Well, no. A report for the Environment Agency in 2008 compared the environmental impact of both types of nappy over a two-and-a-half year period. It found that using disposables creates around 550kg of carbon emissions, where reusables could create up to 570kg of carbon emissions! Why? Because of the way they’re washed and dried.
This figure is based on washing the nappies at 60°C, drying 3 out of 4 loads on a washing line and tumbling drying the rest. Doesn’t sound like an unreasonable process, does it?
However, there are ways to bring that figure down considerably. Washing nappies on a fuller load for example, and always hanging them out to dry instead of using the energy-hungry tumble dryer. Plus, of course, using an energy-efficient washing machine! The report also found that using the nappies on a second child could bring down the associated carbon emissions by as much as 40%.

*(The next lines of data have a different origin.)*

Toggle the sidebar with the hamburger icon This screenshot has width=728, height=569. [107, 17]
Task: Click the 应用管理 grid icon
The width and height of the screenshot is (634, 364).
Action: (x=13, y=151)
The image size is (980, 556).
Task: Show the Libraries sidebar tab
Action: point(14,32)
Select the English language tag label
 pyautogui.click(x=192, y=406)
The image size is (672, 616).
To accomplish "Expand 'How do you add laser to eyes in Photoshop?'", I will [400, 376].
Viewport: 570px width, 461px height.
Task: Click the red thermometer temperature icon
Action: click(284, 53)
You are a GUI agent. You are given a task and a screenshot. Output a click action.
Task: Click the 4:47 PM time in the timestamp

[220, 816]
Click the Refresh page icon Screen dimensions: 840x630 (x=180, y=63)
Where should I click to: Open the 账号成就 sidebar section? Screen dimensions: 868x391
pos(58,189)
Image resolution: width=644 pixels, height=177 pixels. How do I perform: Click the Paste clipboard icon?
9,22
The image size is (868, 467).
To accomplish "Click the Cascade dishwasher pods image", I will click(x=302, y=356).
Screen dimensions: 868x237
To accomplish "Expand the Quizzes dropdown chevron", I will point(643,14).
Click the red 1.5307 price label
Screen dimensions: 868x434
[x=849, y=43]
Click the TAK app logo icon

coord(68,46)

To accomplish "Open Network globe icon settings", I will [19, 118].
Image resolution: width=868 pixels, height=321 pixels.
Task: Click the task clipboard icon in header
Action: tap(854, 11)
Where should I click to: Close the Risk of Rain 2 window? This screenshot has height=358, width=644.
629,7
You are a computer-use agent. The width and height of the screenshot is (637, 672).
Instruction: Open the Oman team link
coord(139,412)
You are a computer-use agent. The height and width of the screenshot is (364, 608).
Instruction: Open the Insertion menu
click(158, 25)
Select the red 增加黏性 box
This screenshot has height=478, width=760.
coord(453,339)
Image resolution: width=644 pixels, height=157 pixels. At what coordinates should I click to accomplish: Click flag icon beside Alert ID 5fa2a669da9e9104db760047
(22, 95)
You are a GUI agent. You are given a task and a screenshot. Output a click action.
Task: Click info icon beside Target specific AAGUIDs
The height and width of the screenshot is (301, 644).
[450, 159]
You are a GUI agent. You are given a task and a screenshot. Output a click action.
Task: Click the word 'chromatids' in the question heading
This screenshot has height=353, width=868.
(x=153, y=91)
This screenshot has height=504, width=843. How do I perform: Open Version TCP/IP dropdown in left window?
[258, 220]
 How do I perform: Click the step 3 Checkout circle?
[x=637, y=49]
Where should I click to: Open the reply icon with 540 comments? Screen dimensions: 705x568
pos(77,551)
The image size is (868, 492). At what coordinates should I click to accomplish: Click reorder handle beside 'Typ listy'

So it’s swings and roundabouts. Disposables aren’t great for the environment, but neither are reusables unless managed properly.
With that in mind, let’s look at other pros and cons of each.
Energy use: while not great for landfill, they don’t use energy through repeated washing like reusables do.
Convenience: just chuck them away when you’re done.
Absorbency: modern disposable nappies are able to hold many times their own weight in liquid.
Waste: as discussed above, you’ll be throwing away around 5,000 nappies – not an insignificant number. These will rot in landfill for 500 years, slowly releasing 630kg of methane into the atmosphere.
Cost: a big factor affecting a parent’s decisions. 5,000 disposables are likely to cost around £800 in total.
Stockage: it’s constant shopping, plus the carrying and storing of those big bulky bags.
Waste: using reusable nappies significantly reduces the amount of waste in landfill. And they save space at home too.
Price: according to the Go Real nappy information service, it’ll cost between £70 and £250, plus £1 per week in costs for washing. These savings are greater if the nappies are then used for a second baby.
Incentives: many councils offer reusable nappy incentives through cashback, vouchers or trial kits. Ask your local authority for details of a scheme in your area.
Convenience: it’s hard enough juggling the pressures of parenthood without having to find time and space to wash nappies.
Cash up front: Although cheaper in the long run, parents need to cough up between £300-£400 at the outset. Impossible for many families.
Energy use: unless managed carefully, reusable nappies can create just as many carbon emissions as disposables.
Other things to consider
If you like the idea of reusable nappies but are put off by the faff involved, considering enlisting the help of a nappy washing service. A growing number of companies will collect, launder and return your nappies.
If you’re swaying towards the convenience of disposables, but are concerned about the environmental implications, check out the more eco-friendly options available on the market. Some brands, such as Nature Babycare are made from biodegradable material, which lessen the landfill impact.
And recycling may soon be an option. New technology could make it possible to turn soiled nappies into useful materials, like cat litter and insulation.